We had dinner in their Veranda Restaurant overlooking the lake, only a stone’s throw away from our table. The staff was all locals from the small mountain town. They reached way beyond their plain heritage in a noticeable effort to create a sense of elegance and worth. After seating us at our reserved table, the maitre d’ presented the menus and wine list, and then graciously said, “Hope y’all enjoy”––not a phrase you’d hear at a five-star restaurant in Boston. There was an earnest effort to take the experience much, much higher than you would get at Nettie’s Diner down the street where the wait staff simply perform their tasks.
The difference between the Lake Lure Inn and Nettie’s Diner came primarily from a deliberate attempt to not take the customer for granted. Someone decided that this classy hotel setting should come with an equally classy guest experience. Knowing they could not afford to import a Ritz-Carlton Hotel–trained wait staff, they entrusted their valuable reputation to young people recruited from the local Burgers and More. Then, they trained them to not take the guest for granted, but make their experience consistently and perpetually as elegant as the old hotel.
The next morning we check out too early for the hotel’s Sunday brunch, featuring eggs Florentine and fresh mountain trout. So, we stopped at Nettie’s for scrambled eggs, bacon, grits, and biscuits. The food was just as we expected—completely routine, plain vanilla, nothing out of the ordinary.

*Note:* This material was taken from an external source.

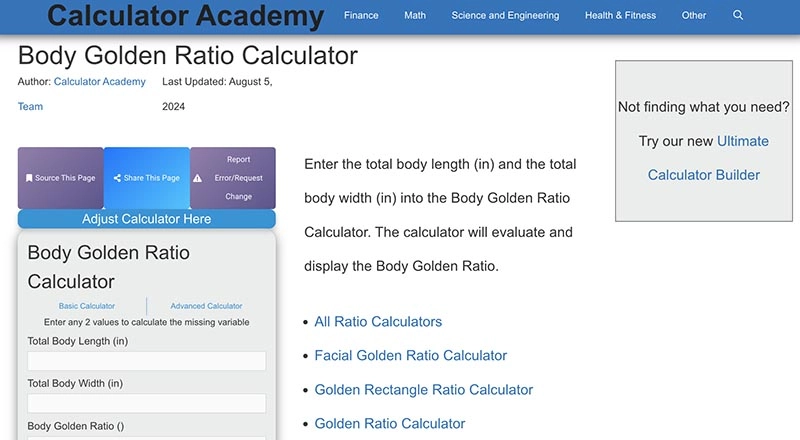Focus the Total Body Width input field
Screen dimensions: 800x440
click(146, 403)
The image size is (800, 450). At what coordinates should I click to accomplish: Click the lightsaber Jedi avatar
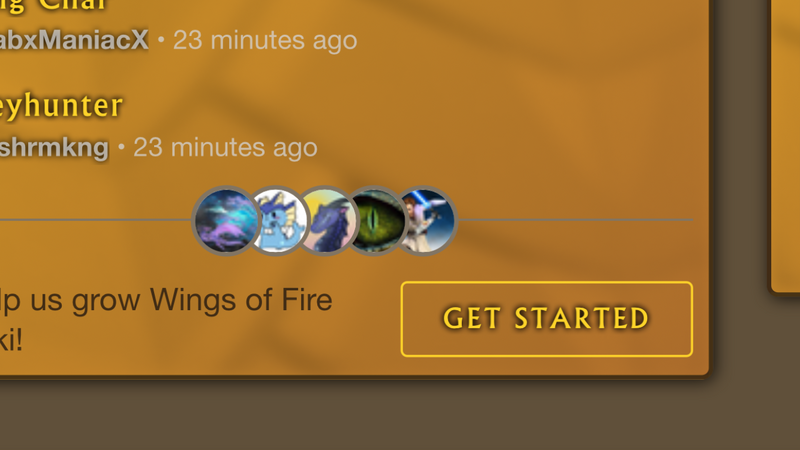pos(427,220)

As we looked at the Lake Lure Inn in the distance, we suddenly realized that, had we stopped at Nettie’s first when we came to town, the diner might not have seemed so plain vanilla. The Lake Lure Inn had altered our service expectations and Nettie’s would never be the same again—nor, would any other service provider for that matter. As we close National Customer Service Week, we celebrate the staff and leadership of the Lake Lure Inn.